El Movimiento para la Liberación del Azawad (FLA), facción separatista tuareg y uno de los dos actores implicados en la oleada de ataques del sábado contra la capital de Malí, Bamako, y otras zonas del país, ha comunicado esta mañana que la estratégica urbe de Kidal se encuentra prácticamente bajo su control. Según el grupo, han alcanzado un entendimiento con los efectivos rusos del Africa Corps, antiguo Grupo Wagner y principal apoyo del Ejército maliense, para que se retiren de sus posiciones.
La localidad de Kidal, considerada el corazón de la insurgencia tuareg, fue recuperada en noviembre de 2023 por las Fuerzas Armadas de Malí con el respaldo de combatientes del entonces grupo Wagner, poniendo fin a más de diez años de dominio de distintas facciones rebeldes.

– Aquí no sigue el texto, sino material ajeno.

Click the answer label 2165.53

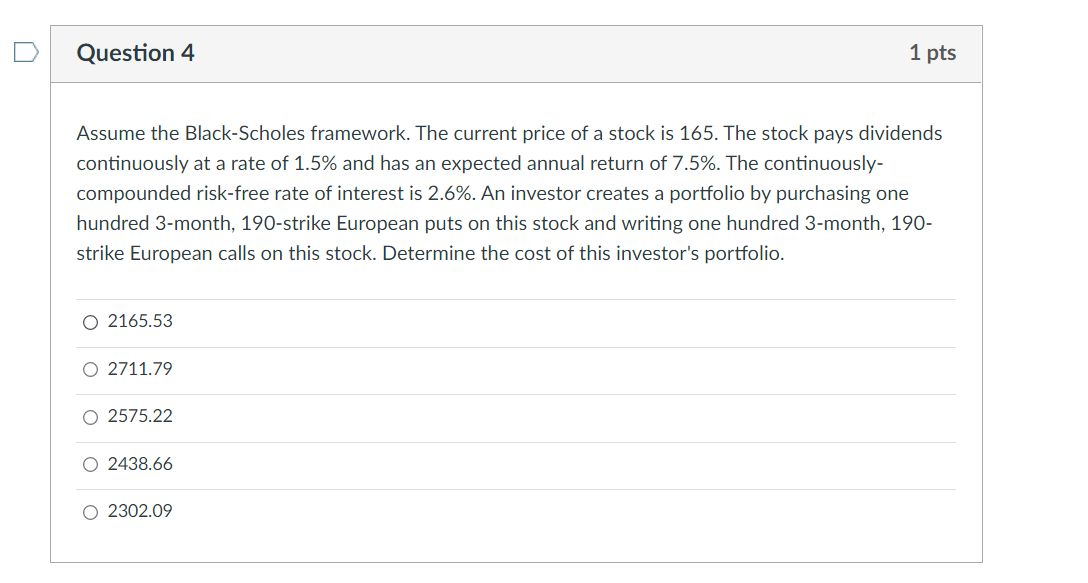pyautogui.click(x=140, y=322)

El anuncio lo ha realizado el portavoz del FLA, Mohamed Elmaouloud Ramadane, quien ha detallado en redes sociales que “esta madrugada, las fuerzas del Azawad han alcanzado un acuerdo con los elementos rusos del Africa Corps para garantizar la retirada segura de estos últimos de los combates”, mientras ni el Ejército maliense ni las autoridades rusas han ofrecido todavía una versión oficial.

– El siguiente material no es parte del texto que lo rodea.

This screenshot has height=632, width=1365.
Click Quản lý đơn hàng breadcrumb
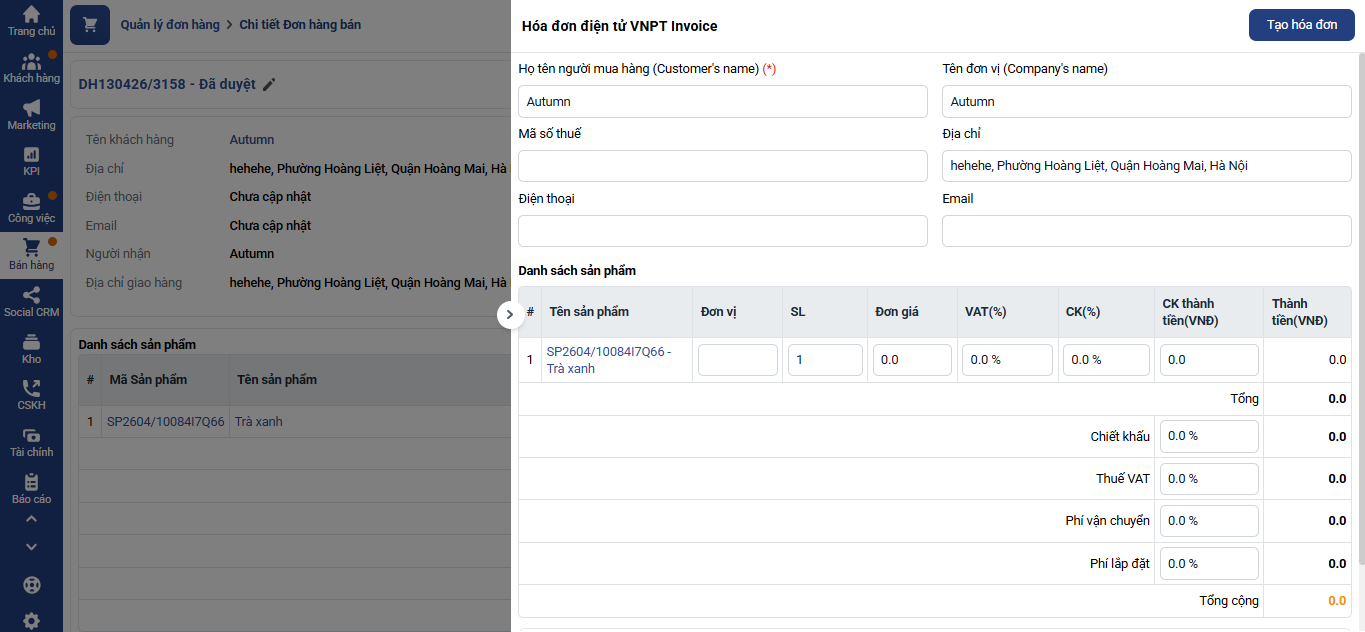[x=170, y=24]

En relación con los militares malienses desplegados en la ciudad, el representante del FLA ha indicado que en estos momentos se encuentran “atrincherados” en antiguos campamentos de la misión de la ONU en el país, la MINUSMA, y “están siendo objeto de intensos ataques aéreos con el objetivo de obligarlos a abandonar sus búnkeres”.

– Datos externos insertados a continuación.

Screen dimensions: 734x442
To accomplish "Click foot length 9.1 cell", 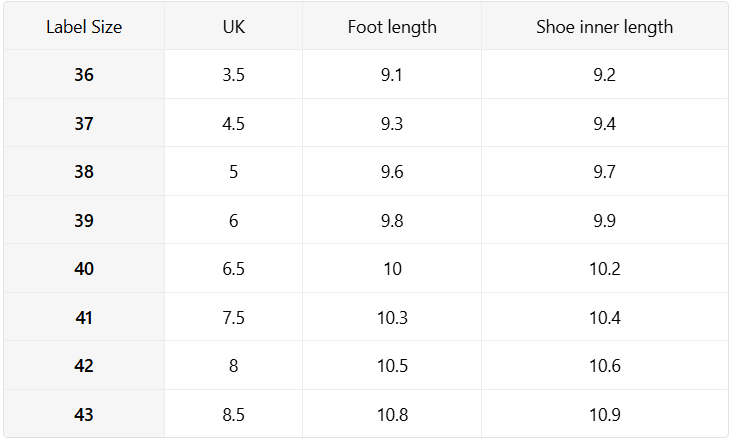I will click(392, 75).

Pese a que el Ejército maliense repite desde hace horas que la situación está bajo control, persisten importantes interrogantes, entre ellos el paradero y el estado de salud de miembros clave de la junta militar, como el ministro de Defensa, Sadio Camara, señalado como uno de los principales objetivos de los ataques y al que fuentes del diario francés ‘Le Figaro’ incluso dan por muerto.